I tried to find the latest legal opinions on libel and Twitter and, as they say in Australia, it’s a dog’s breakfast … a mess.  You could successfully argue both sides and it may take one of these things going to trial to determine a precedent.

However, the legal aspects of the pizza lawsuit seem secondary to the fundamental business issues at hand.

First, is it ever really a good idea to sue your customer?  Pizza Kitchen has one store and 247 followers on Twitter.  Even if the owner was really, really difficult, you just … don’t … sue … customers over something liks this.   Do you??

Low and Tritt’s website boldly claims that their company “foundation” is:  Client First, Always.  Hmmm.

OK, let’s put aside the messy “client first” thing for a minute.  What would they be trying to prove with a lawsuit like this?  Have they not been reading the papers?  This sort of legal action is so 2008.  This is a recipe for PR disaster.

There was a similar infamous case that went viral in July, as reported by the Chicago Tribune:

A Chicago corporate landlord set the Internet world abuzz by suing a former resident for a seemingly offhand remark on Twitter about her “moldy” apartment.

• Supplied entries:
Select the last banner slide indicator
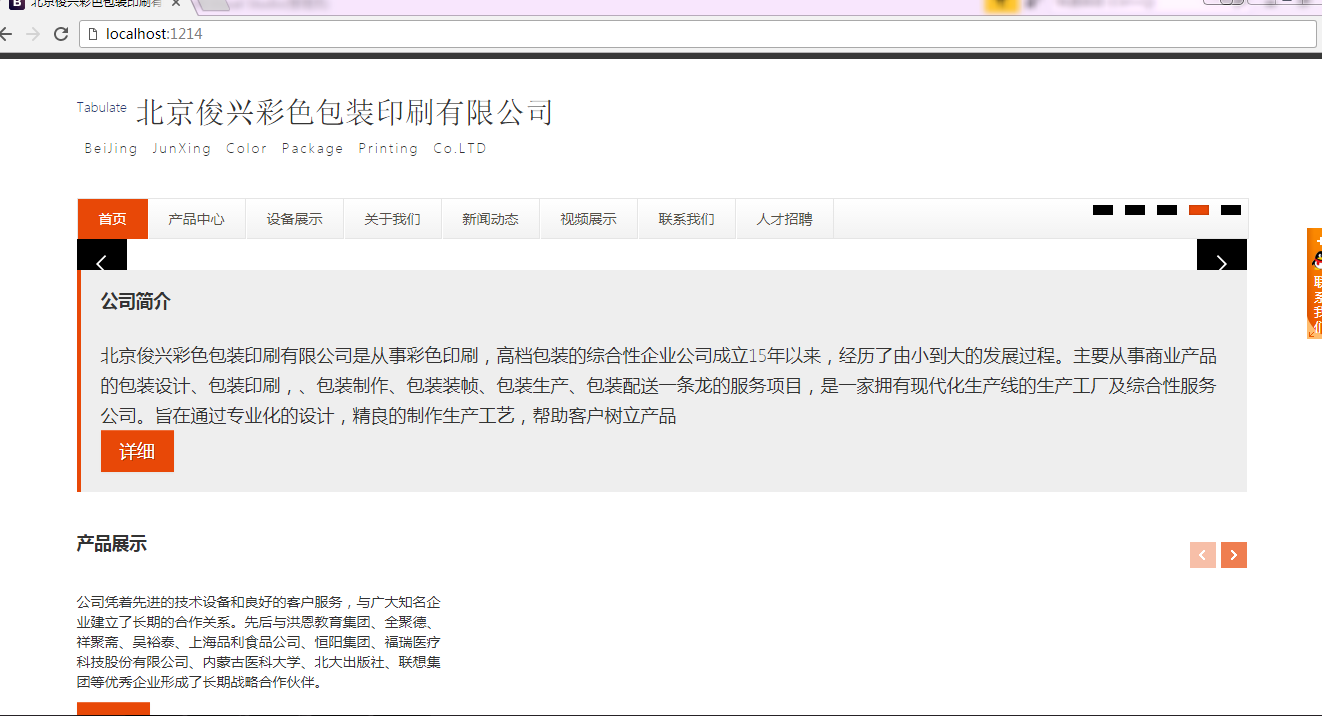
* * *
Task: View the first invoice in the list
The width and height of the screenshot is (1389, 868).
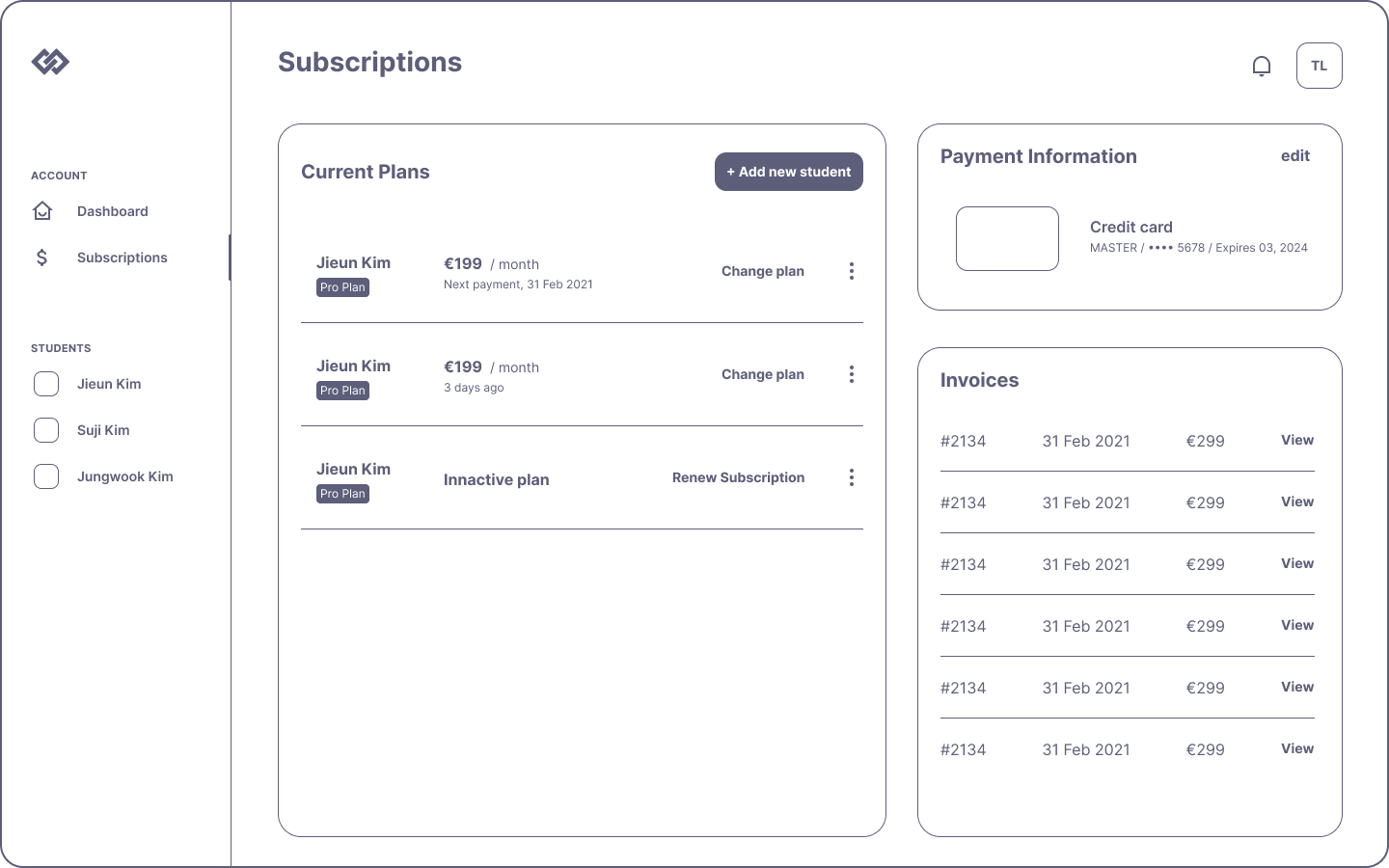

• Work to complete:
A - Reproduce the Twitter lawsuit passage from "Low and Tritt’s" to "recipe for PR disaster.".
B - Take the Twitter lawsuit passage further, picking up after its last sentence.

• Responses:
A -
Low and Tritt’s website boldly claims that their company “foundation” is:  Client First, Always.  Hmmm.

OK, let’s put aside the messy “client first” thing for a minute.  What would they be trying to prove with a lawsuit like this?  Have they not been reading the papers?  This sort of legal action is so 2008.  This is a recipe for PR disaster.

B -
The libel suit by Horizon Group Management alleged that Amanda Bonnen “maliciously and wrongfully published the false and defamatory tweet, thereby allowing the tweet to be spread throughout the world.”

But Bonnen had only about 20 Twitter followers at the time of her allegedly libelous tweet. By the time the news of the legal fight spread Tuesday around the Web, however, “Horizon Realty” hit as high as No. 3 on Twitter’s list of trending topics and made the front page of in which users rate the top news of the day.

One prominent lawyer said that the landlord was “inviting a PR nightmare” and “foolhardy” but the landlord is still pursuing the case.

Which brings me to point two.  These days, “word of mouth” does not take place at the water cooler.  This is an era where everybody has a voice, everybody has a global public platform.  A dissatisfied customer is a terrorist.  And Low and Tritt … seems to be in trouble.

How did the reporter find out about the lawsuit?  Probably from somebody who sympathizes with the restaurant.  So, now it’s in the newspaper.  And on TV.  Both online versions have comment sections providing more fuel to the public perception that Goliath is bullying David. As of this writing, there were 81 comments with stabs such as:

“They should change their name to low and trite.”

“Low & Tritt has conducted a fantastic gonzo marketing campaign advertising what the firm stands for. I wonder if they can sue themselves for stupidity? I’m sure the current clients splashed all over their web site are proud to be associated with such a professional organization.”

“I guess if you can’t make money by providing a quality service to your customers… then you can just hire a snake lawyer, and sue the customers that you FAILED for million$$$$.”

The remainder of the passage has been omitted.